United States, supra -- in which the search of a four-room
apartment and the seizure of an envelope containing altered
Selective Service documents were sustained on the ground that they
were contemporaneous with a lawful arrest -- are a far cry from
those of this case. While
Rabinowitz made the principles
governing searches accompanying arrests unfortunately hazy,
see
Chimel v. California, supra at
395 U. S. 766,
we have no hesitation in concluding that the action of the police
here in combing a three-story, 16-room house from top to bottom and
carting away several thousand papers, publications, and other items
cannot, under any view of the Fourth Amendment, be justified as
"incident to arrest." Like the search and "mass seizure" in
Kremen v. United States, 353 U. S. 346,
see Abel v. United States, 362 U.
S. 217,
362 U. S. 239,
such action is simply "beyond the sanction of any of our cases."
353 U.S. at
353 U. S.
347.
Accordingly, the petition for a writ of certiorari is granted,
the judgment below is reversed, and the case is remanded for
further proceedings consistent with this opinion.
It is so ordered.
MR. JUSTICE BLACK and MR. JUSTICE WHITE concur in granting
certiorari, but dissent from reversal of the judgment and remand of
the case without a hearing.
Page 395 U. S. 817
MR. JUSTICE HARLAN, concurring in the result.

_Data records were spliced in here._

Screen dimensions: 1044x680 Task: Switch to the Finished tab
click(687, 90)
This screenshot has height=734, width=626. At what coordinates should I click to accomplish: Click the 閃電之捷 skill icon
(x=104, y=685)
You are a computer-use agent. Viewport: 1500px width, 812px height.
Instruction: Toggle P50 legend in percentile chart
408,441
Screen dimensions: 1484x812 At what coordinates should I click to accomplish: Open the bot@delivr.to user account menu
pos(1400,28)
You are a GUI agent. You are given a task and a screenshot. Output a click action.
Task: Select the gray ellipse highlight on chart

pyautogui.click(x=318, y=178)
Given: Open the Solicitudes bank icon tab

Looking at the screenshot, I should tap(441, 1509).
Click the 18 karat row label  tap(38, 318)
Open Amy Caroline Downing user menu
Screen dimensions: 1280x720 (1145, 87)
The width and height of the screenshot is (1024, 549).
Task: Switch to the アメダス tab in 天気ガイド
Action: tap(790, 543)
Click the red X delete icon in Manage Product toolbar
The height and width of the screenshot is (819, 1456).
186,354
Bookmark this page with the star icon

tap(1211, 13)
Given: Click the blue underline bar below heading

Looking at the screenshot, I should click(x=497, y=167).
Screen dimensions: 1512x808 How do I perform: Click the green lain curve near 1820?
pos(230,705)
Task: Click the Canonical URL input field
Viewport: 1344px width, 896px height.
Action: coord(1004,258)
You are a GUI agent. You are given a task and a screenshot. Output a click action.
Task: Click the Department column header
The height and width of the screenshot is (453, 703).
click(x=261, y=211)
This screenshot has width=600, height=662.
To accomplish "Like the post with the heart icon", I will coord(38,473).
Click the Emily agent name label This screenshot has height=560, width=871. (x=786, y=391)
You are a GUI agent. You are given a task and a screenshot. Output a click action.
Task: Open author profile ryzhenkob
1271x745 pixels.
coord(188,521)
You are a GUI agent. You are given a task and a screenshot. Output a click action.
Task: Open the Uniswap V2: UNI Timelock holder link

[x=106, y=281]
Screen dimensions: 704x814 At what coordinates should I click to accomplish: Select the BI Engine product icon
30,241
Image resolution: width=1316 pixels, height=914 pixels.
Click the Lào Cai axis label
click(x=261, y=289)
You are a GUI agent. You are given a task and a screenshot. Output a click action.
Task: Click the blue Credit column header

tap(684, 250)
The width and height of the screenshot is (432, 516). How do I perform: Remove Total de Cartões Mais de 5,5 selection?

Unfortunately, I remain unconvinced that the search in this case
may be properly distinguished from the search tolerated by the
Court in
Harris v. United States, 331 U.
S. 145 (1947). Nor do I believe that our decision in
Kremen v. United States, 353 U. S. 346
(1957), proscribes this search.
Kremen simply prohibits
the police from seizing the entire contents of a building
indiscriminately, without considering whether the property they
take is relevant to the crime under investigation; it does not bar
the removal of all property that may reasonably be considered
evidence of crime. The Appellate Division of the New Jersey
Superior Court properly found that the police in the case before us
did not engage in the practice condemned in Kremen:
"[T]he search was extensive, but, under the circumstances, it
was reasonable . . .
the items searched for and seized related
to the criminal operation for which the arrest had been
made."
(Emphasis supplied.) Surely, there is no reason to condemn a
search as resulting in a "mass seizure" simply because it uncovers
abundant evidence of wrongdoing. And yet, that is what the Court
does today in relying on
Kremen to decide this case.
Consequently, I am obliged to reach the question whether the
stricter Fourth Amendment standards announced today in
Chimel
v. California, ante, p.
395 U. S. 752,
govern this case; for, in my view, it is only if
Chimel is
applicable that we may legitimately reverse the judgment of the New
Jersey courts. Since I have reached the conclusion that all cases
still subject to direct review by this Court should be governed by
any "new" rule of constitutional law announced in our decisions,
see my dissent in
Desist v. United States,
394 U. S. 244,
394 U. S. 256
(1969), I join in the Court's judgment.